SNELLVILLE, Ga. - Comfort control in hot and humid Georgia can sometimes take inventive twists. In Snellville, the homeowners in a 155-unit development are being offered the option of using a system that provides hot water recirculation throughout the house, house wrap insulation, low-emissivity glass, and high-efficiency air conditioning.

The Comfort Series instant hot water system is from Grundfos Pumps of Olathe, Kan. Homes in the subdivision are between 2,000 and 4,200 square feet. Roy Wendt, of Wendt Builders, said an average pipe run from the water heater to the farthest fixture would be 100 feet. Without a recirculation pump it would take as long as two minutes for hot water to reach the furthest point. He said this delay means that 2.5 gallons of water are wasted per use for a total annual water loss of more than 9,100 gallons.
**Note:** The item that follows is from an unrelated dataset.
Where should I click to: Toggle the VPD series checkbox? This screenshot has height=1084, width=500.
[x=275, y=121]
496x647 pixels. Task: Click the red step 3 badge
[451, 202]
The hot water recirculation system, which uses a stainless steel circulator pump on the water heater and a bypass valve to connect the hot and cold water pipes on the farthest fixture, reduces the wait to 30 seconds, according to Grundfos.
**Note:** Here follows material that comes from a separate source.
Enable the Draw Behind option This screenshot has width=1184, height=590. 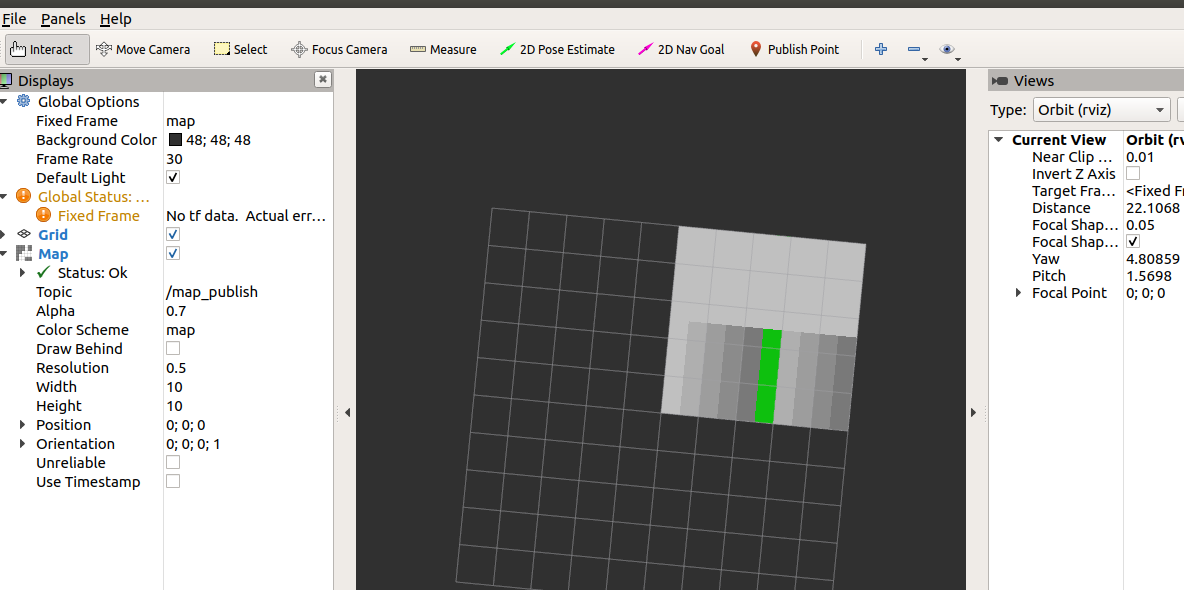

The Grundfos Pumps hot water recirculation system.
"We can install one of these systems in about an hour, which is part of what makes it so cost-effective," said Tim Dalton, of Keever-Dalton-Johnson Inc. of Lilburn, Ga., the plumbing contractor. "These homes are built on slabs, so we don't need to insulate the pipes."

"Placement of the pump on the water heater in the mechanical room, where there is often wiring in place, removes the need for an electrician on the installation," said Clint Andrews of Grundfos. "It also means that no matter how many branches you have on your plumbing system, you only need one pump, although each branch needs its own valve."

He said conventional systems place the pumps on the fixtures, so multiple pumps must be wired under each sink in order to obtain the same savings, multiplying the cost of installing the system several times.

The technology was introduced in the Georgia complex as a factor in overall comfort control. Andrews said the concept is used in other parts of the country for water savings. He said areas of Nevada and California require recirculation, while areas of New Mexico, Colorado, and Oregon offer tax credits and other incentives to do so.